AS WE MAY THINK
DSL COLLECTION - COLLABORATION
Photographs by Denis Gorishev
DIGITAL VIDEO INSTALLATION
6 MINUTES. VARIABLE MEASUSURES
In 1945 The Atlantic magazine published an essay by the engineer, scientist and visionary Vannevar Bush called As We May Think, in which he described a hypothetical electromechanical device (never built), conceived as an intimate expanded complement of memory that allows people to develop and read a large autonomous research library, create and follow associative trails of links and personal annotations, and recall these trails at any time to share with others at blazing speed to create a collective knowledge library: Memex.
His visions influenced the development of Hypertext and Hypermedia which ultimately led to the creation of the World Wide Web and the beginning of what we now know as search engines and the infinite mesh of information.

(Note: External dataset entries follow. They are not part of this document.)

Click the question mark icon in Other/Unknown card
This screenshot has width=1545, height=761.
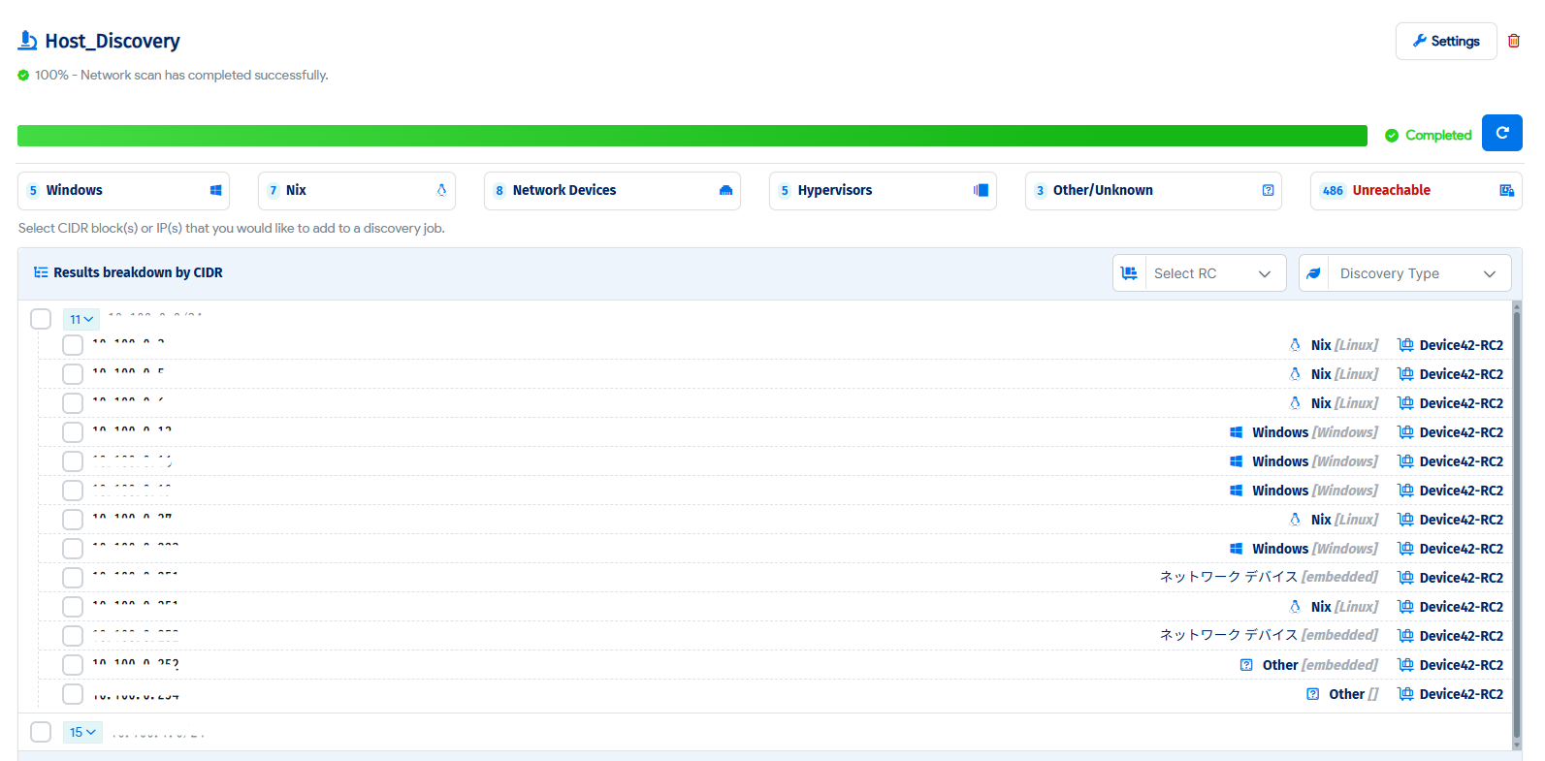tap(1268, 191)
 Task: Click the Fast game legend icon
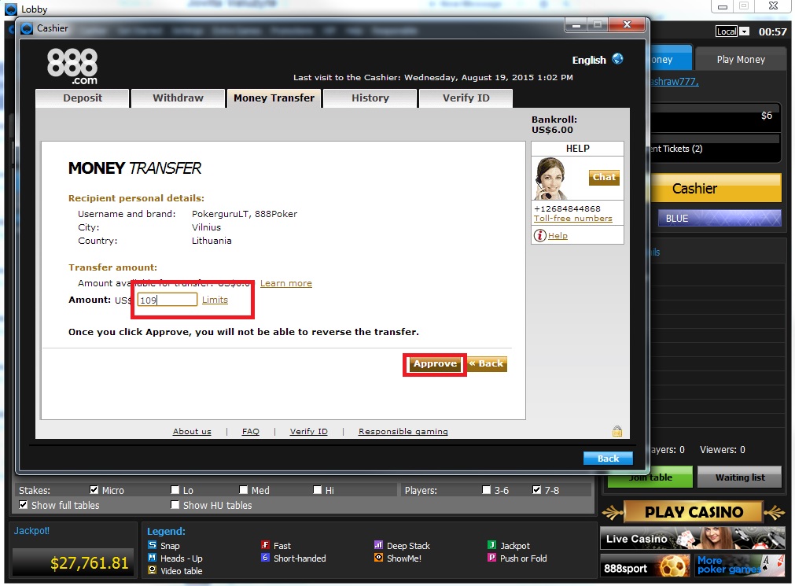265,545
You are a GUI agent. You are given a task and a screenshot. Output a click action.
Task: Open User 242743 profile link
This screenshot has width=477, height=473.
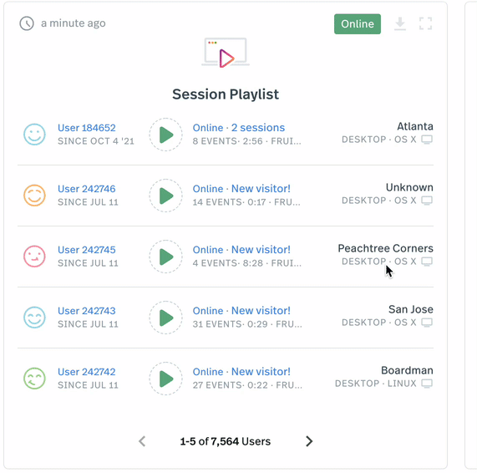pyautogui.click(x=87, y=311)
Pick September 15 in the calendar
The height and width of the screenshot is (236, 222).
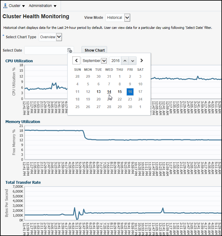pyautogui.click(x=120, y=92)
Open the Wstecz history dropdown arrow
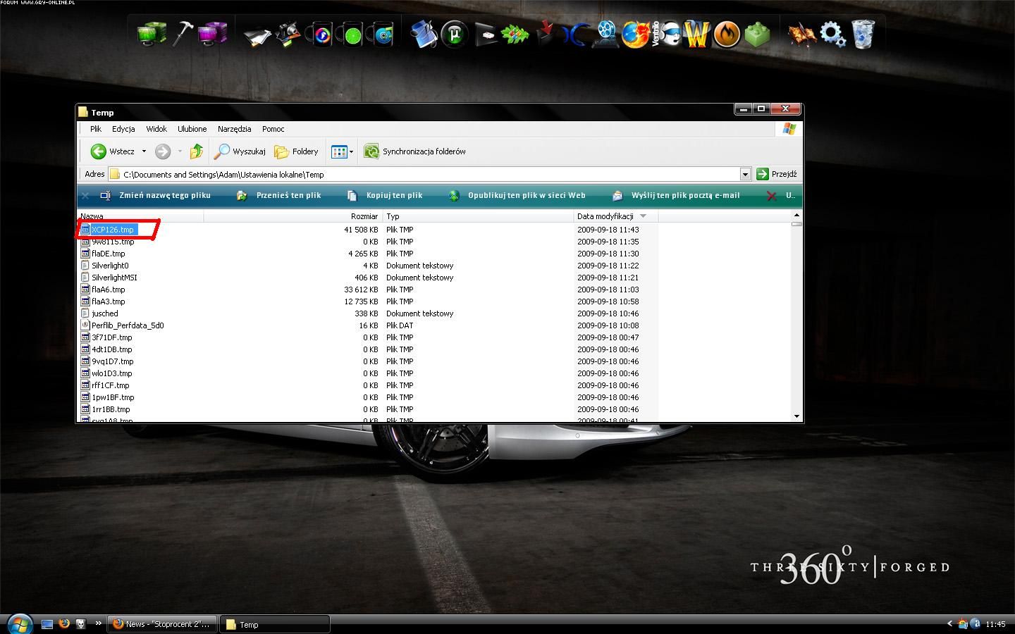The width and height of the screenshot is (1015, 634). (x=144, y=151)
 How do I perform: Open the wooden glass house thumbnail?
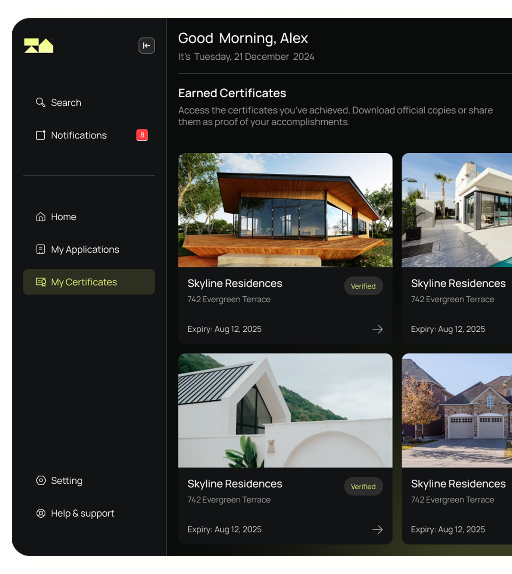(x=285, y=210)
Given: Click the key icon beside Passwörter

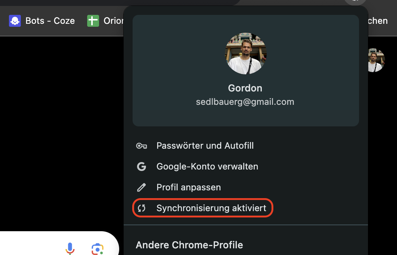Looking at the screenshot, I should [142, 146].
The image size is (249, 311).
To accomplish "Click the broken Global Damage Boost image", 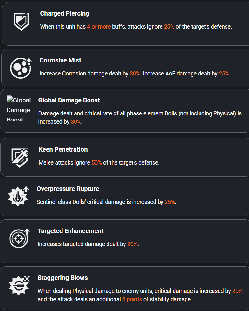I will [x=19, y=108].
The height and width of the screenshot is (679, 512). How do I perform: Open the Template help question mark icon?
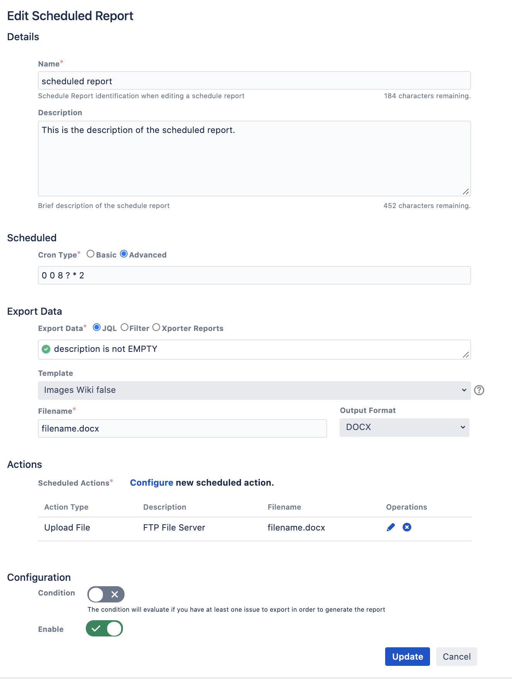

Thanks to technological development and the urgency of the moment, where now everything became digital after the Covid-19, we are governed by an immense transmission of information adapted to mobile phones, tablets, etc. But that constant flow of information and counter-information 24/7, can also throw us into the field of disinformation and encryption and find ourselves in a confusing landscape of deformed and parallel realities.
As We May Think is presented as a kind of palimpsest and superposition of 12 poems by 12 poets from the 1920s, which reflected in some of their writings a time of change and a turning point in our society,
Wallace Stevens, T.S. Eliot, Robert Frost, Hart Crane, Nancy Cunard, Langston Huges, W.B. Yeast, Claude Mckay, William Carlos William, Marianne Moore, Wilfred Owen, and Ezra Pound.
In this way I intend to take the viewer into a confusing landscape in which, through words and fragments, the hesitation of where to look and the inability to read the full text, clouds the meaning and creates new combinations, with multiple interpretations and meanings. The texts, in a continuous Scroll Down and Zoom In, typical movements nowadays in how we consume all the information on devices, play with the spatial perceptions of the viewer.
It addresses the immense flow of information and is positioned in a critique of how we consume and manage such amount of information guided by experiences and fleeting perceptions, highlighting the difference between information and formation. I also explore the appropriation, manipulation and impersonation to which we are subject through digital media, information platforms and social networks.
We have to distinguish the voices from the echoes, in this clamour of crossed screams, because in the end, to be able to see we must know how to look and know what to look at.
Also seeks to expand information in the viewer, and tries to forms links of connection, and that those who do not know their authors or poems have the opportunity to immerse themselves in life and work of these great literati.